Poco a poco desarrollaron un vínculo increíble, con 14 años Sara ya le contaba todo a su abuela. Desde amores hasta decepciones con su madre. El apoyo que encontró en ella fue incomparable. Con lo que ahora, con ella muerta…
Aquella mañana en su habitación, con su música en la cabeza, después de otra noche de insomnio, pensó en algo distinto. Algo que jamás había valorado, en lo que ni por asomo creía poder llegar a pensar. El suicidio.

Vivía en una planta doce, tenía una bonita barandilla blanca bastante estable sobre la que poder subirse. ¿Quería de verdad hacerlo o solo quería ponerse a prueba? No estaba segura. Pero de repente, se encontró pensando en ello, sopesando la caída. Pensó que desde tan alto era imposible que fallara y se quedara tonta o en silla de ruedas, eso era poco probable. Creyó que era una muerte más que segura.

Sin la yaya a su lado se sentía vacía y con esa idea se quedó acurrucada en la cama con su piano de fondo y su tristeza absoluta. Su madre tardaría aún unas horas, o quién sabe, con la nevera recién llena por la nueva asistenta, que dicho sea de paso era casi de su misma edad y también se aislaba tras sus auriculares, quizás no regresara aquella noche. Quizás ni se percatara de que su hija había desparramado sus sesos en plena calle.

Pero algo sucedió aquel día y dio un vuelco a su vida para siempre. Sin saber por qué, se levantó y se acercó nuevamente a la ventana. Fue como una llamada. En medio de la acera, alguien parado despertó su interés. Estaba mirando fijamente hacia esa misma ventana. Estaba claro, la miraba a ella. Sabía que era una señal, pero no lograba interpretarla. Aún.

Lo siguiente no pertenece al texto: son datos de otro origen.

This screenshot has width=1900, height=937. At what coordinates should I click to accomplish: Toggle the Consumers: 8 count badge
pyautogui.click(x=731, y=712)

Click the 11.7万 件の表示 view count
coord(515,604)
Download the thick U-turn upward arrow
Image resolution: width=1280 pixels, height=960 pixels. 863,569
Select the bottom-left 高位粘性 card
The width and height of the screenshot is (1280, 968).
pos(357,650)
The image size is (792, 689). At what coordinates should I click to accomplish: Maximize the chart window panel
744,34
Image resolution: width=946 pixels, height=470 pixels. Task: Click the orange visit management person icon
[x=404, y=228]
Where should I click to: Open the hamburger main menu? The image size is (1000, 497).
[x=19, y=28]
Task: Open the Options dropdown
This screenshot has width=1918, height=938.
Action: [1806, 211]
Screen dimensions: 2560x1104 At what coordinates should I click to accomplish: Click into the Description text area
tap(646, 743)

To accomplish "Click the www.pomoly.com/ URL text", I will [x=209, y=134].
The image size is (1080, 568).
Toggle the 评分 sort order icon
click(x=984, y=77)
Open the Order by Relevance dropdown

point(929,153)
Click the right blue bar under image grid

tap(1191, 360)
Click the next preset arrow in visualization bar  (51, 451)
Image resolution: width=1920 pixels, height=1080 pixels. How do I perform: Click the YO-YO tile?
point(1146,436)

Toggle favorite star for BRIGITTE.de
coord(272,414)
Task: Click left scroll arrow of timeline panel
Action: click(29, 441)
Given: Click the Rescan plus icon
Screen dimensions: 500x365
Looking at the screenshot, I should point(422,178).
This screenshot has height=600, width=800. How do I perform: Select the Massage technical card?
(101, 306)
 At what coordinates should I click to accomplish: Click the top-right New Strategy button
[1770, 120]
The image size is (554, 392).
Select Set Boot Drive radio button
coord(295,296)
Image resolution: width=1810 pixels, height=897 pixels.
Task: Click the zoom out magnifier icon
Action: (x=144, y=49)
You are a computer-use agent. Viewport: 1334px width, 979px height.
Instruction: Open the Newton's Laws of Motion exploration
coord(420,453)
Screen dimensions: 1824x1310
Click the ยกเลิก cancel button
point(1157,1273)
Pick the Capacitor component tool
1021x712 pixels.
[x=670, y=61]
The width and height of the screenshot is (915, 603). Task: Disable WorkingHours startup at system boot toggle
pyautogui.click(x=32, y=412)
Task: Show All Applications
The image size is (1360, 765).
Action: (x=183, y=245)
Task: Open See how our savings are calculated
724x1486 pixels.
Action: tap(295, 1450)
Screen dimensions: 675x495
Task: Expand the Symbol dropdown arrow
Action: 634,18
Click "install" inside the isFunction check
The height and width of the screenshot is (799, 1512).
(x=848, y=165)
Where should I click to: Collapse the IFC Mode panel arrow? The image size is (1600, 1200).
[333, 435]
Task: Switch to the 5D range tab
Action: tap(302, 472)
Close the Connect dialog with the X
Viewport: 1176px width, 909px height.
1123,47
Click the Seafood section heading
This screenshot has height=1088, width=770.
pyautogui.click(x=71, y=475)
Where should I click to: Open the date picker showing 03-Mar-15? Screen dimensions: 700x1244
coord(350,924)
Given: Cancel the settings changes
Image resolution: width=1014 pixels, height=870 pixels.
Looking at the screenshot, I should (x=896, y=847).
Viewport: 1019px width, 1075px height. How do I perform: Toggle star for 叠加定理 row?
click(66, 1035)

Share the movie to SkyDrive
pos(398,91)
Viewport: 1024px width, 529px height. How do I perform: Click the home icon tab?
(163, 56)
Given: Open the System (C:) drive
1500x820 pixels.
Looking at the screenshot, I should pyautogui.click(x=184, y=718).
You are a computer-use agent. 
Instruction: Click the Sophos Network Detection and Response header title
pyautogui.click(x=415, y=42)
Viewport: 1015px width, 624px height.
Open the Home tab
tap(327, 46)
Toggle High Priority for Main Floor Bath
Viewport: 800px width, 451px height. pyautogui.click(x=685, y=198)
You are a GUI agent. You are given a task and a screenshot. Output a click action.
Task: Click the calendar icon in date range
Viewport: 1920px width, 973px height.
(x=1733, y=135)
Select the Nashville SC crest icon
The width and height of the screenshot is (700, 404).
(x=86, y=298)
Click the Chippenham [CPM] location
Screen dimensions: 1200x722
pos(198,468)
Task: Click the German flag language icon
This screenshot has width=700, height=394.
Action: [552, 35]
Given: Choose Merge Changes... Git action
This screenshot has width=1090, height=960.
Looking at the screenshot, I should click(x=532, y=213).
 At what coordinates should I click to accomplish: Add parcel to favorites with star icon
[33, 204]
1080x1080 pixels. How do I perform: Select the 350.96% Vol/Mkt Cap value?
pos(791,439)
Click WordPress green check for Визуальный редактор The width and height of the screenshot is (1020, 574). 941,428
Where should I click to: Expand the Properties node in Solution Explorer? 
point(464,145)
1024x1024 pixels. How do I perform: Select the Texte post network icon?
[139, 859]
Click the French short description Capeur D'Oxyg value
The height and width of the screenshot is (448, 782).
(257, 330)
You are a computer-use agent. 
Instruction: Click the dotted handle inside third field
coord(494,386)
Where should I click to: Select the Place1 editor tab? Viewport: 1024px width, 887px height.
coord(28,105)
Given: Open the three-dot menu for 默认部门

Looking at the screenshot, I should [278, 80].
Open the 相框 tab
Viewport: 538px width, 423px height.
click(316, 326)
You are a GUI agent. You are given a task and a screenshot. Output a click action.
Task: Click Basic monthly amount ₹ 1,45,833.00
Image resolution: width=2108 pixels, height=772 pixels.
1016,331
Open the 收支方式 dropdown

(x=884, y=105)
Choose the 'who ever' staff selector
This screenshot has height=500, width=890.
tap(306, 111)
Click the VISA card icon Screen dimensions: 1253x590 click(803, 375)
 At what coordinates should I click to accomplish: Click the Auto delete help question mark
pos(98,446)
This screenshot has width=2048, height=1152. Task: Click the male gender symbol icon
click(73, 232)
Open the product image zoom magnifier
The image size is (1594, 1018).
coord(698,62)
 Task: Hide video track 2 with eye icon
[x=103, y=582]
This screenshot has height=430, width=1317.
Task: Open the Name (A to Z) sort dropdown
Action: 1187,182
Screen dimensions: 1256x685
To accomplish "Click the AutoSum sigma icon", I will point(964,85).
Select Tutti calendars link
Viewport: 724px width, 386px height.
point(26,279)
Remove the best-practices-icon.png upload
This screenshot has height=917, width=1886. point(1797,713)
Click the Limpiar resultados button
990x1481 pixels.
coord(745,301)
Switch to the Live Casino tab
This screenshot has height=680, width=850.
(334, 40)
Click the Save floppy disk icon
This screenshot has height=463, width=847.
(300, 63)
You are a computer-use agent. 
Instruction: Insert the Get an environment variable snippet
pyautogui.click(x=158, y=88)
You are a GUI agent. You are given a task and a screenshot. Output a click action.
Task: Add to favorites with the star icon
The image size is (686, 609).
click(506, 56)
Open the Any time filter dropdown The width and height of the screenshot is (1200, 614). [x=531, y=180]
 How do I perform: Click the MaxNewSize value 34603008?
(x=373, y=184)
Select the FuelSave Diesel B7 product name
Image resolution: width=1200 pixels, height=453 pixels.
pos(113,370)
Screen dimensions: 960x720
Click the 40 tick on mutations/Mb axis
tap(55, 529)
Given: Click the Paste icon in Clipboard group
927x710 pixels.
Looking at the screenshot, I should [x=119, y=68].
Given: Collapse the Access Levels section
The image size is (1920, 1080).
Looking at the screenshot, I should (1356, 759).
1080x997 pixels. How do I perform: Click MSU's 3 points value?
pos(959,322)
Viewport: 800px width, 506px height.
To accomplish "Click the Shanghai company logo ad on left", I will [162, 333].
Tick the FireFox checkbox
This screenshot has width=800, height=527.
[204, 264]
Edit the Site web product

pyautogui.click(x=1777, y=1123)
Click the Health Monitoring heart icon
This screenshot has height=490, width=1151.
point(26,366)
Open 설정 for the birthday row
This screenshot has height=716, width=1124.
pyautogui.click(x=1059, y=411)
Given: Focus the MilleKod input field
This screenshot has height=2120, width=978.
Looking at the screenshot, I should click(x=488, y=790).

Un impulso incontrolable la hizo sonreír. Y estaba segura de que la otra persona hizo lo mismo, aunque con esa altura a cualquiera le podría parecer imposible, a ella no. Llevaba observando la ciudad desde ahí arriba muchos años. Así que estaba segura de que le devolvió la sonrisa. De nuevo, por impulso, levantó la mano derecha con la palma mirando hacía la calle en señal de saludo. Con temor, esperó la misma respuesta durante varios segundos que le parecieron días. Pero llegó, una mano enguantada y grande se levantó para saludarla también y despertó en ella un ejército de mariposas aleteando hacia la garganta.
Y entonces pasó. Quiso vivir de nuevo.

En su cabeza se agolparon millones de pensamientos suaves, pero torrenciales, de que quizás ahora sería diferente. La hicieron sentir más ligera, más persona, más merecedora. Se vistió con inquietud y apresuradamente se quitó los auriculares lanzándolos tras la mesilla sin querer. Aquello la hizo sonreís de nuevo. No cogió ni el móvil ni las gafas de sol, dos imprescindibles en sus salidas. Ya daba igual, todo se arreglaría. Por fin estaba aquí, había vuelto. Cualquier cosa que desde entonces la preocupara, sabía que iba a desvanecerse ante ella con la fragilidad de una vela soplada para siempre. Porque el amor verdadero y puro, no entiende de obstáculos.